*** Begin section ***
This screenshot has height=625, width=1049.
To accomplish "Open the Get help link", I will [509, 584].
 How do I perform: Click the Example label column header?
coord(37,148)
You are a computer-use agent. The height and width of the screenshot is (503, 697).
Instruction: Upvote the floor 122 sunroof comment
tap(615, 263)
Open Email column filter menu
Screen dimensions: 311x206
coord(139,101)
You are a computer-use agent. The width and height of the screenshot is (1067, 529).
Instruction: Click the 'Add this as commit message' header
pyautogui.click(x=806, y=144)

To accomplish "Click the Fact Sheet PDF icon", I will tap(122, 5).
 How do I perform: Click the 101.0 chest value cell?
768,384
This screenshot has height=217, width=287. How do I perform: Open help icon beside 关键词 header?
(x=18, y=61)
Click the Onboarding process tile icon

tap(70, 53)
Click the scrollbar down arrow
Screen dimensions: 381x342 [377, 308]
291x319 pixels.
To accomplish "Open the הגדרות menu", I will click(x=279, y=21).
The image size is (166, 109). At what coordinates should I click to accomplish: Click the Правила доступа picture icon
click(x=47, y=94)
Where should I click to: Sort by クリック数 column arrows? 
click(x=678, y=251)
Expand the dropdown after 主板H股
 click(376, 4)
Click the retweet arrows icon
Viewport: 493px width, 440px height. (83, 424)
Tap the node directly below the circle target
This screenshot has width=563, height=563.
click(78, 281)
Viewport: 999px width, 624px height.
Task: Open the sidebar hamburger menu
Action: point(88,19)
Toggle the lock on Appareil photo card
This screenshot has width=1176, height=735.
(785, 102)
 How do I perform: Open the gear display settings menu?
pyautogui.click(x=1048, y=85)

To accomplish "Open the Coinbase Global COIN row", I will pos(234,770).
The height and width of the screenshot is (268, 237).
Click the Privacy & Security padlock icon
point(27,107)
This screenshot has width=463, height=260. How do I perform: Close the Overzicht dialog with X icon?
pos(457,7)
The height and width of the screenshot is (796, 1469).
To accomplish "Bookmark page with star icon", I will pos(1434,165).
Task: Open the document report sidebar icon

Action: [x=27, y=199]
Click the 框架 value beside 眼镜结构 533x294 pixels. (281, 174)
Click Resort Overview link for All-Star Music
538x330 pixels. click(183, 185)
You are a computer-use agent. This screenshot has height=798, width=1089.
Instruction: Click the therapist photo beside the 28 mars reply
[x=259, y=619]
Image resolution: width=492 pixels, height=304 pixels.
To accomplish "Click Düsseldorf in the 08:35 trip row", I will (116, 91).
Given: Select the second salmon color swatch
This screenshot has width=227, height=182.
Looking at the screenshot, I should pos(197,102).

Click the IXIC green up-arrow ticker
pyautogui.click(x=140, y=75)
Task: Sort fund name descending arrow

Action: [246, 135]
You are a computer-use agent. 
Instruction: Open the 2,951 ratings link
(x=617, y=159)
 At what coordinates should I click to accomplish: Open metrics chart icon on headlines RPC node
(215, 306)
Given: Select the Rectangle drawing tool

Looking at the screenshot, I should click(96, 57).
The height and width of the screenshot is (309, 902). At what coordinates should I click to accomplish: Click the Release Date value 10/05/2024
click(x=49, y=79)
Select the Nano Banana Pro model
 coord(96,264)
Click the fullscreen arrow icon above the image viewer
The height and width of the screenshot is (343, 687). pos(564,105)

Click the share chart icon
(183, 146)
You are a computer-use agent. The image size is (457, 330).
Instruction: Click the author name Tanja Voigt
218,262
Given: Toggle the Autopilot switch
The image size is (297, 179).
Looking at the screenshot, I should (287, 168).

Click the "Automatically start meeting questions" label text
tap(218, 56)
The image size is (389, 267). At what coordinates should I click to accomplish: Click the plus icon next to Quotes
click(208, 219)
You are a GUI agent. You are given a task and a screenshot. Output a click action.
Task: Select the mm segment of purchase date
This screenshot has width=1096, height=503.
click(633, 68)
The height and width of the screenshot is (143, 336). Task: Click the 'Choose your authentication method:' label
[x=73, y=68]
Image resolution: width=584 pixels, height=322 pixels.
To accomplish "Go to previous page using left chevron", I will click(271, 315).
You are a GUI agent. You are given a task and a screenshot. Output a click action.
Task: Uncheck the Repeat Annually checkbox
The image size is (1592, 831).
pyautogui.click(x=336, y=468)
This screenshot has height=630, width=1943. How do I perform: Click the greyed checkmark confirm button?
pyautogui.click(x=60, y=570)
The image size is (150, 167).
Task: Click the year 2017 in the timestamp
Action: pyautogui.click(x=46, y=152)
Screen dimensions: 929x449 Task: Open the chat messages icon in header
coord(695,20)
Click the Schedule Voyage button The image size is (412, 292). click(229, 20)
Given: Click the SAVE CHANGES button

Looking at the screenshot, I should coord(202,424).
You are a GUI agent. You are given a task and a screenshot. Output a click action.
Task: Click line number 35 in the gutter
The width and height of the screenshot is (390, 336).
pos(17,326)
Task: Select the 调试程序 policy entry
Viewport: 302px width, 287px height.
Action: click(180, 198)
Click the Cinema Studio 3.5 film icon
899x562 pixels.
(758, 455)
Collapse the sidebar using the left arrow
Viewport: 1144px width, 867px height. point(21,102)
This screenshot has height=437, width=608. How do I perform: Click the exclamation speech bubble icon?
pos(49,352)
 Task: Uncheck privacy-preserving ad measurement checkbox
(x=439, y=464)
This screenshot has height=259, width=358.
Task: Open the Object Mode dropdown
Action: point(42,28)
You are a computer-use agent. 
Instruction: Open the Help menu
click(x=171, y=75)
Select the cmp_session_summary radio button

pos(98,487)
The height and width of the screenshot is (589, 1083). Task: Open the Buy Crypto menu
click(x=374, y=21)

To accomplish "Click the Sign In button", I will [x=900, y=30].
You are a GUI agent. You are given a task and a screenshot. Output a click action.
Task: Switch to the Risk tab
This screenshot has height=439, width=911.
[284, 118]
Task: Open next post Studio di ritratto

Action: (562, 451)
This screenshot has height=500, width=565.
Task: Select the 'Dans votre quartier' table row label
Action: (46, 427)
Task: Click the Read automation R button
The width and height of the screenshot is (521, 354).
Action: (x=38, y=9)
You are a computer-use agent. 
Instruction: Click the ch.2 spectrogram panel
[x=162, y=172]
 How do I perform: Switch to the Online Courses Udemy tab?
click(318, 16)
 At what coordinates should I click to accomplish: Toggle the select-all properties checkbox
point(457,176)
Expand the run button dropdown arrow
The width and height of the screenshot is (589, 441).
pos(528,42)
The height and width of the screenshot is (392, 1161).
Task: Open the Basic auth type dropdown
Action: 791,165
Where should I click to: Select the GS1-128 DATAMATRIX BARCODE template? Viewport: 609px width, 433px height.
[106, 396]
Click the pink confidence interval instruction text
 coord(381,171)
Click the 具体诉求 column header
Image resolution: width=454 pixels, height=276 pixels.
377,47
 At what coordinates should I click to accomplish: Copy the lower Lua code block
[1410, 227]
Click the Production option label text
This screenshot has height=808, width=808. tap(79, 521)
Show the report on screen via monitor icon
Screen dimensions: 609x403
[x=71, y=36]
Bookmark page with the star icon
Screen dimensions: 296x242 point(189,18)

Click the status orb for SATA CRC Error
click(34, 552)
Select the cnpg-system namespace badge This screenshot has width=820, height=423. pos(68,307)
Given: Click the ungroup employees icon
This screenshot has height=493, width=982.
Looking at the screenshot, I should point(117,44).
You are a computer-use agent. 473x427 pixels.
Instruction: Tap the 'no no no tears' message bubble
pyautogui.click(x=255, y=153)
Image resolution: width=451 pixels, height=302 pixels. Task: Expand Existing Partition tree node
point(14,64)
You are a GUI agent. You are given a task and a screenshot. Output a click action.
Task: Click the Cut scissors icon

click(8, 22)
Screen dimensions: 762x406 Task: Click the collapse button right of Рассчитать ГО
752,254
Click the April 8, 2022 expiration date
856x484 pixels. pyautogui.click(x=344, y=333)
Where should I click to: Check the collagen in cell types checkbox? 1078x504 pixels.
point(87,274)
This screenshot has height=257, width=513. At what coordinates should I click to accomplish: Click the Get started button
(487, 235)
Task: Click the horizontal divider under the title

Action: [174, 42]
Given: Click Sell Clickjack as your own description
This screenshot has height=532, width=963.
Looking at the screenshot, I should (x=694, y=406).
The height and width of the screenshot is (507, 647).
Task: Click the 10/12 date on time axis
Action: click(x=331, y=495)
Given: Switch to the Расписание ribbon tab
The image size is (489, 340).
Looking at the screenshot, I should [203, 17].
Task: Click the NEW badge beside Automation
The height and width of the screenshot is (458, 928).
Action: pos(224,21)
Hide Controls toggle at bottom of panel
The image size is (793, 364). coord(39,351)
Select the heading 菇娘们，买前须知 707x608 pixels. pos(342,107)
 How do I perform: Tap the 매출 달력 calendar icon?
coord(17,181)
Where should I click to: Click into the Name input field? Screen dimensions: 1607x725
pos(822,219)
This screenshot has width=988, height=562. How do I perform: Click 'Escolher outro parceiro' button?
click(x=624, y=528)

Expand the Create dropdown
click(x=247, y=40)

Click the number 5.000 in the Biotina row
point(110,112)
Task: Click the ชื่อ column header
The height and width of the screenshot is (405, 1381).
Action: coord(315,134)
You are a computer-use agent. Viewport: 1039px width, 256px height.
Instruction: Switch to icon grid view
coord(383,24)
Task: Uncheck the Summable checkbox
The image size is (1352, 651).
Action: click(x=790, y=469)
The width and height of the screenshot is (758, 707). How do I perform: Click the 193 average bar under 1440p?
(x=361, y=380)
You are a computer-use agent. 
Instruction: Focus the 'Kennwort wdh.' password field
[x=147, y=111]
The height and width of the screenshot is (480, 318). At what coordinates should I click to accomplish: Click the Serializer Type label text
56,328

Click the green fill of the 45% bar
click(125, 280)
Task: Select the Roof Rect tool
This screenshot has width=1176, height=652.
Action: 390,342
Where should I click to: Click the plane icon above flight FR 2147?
*** End section ***
Go through the records above and copy every line holding the word "will".

To accomplish "Open the Get help link", I will [509, 584].
To accomplish "Click the Fact Sheet PDF icon", I will tap(122, 5).
To accomplish "Open the הגדרות menu", I will click(x=279, y=21).
To accomplish "Open the Coinbase Global COIN row", I will pos(234,770).
To accomplish "Bookmark page with star icon", I will pos(1434,165).
To accomplish "Click Düsseldorf in the 08:35 trip row", I will (116, 91).
To accomplish "Go to previous page using left chevron", I will click(271, 315).
To accomplish "Click the Sign In button", I will [x=900, y=30].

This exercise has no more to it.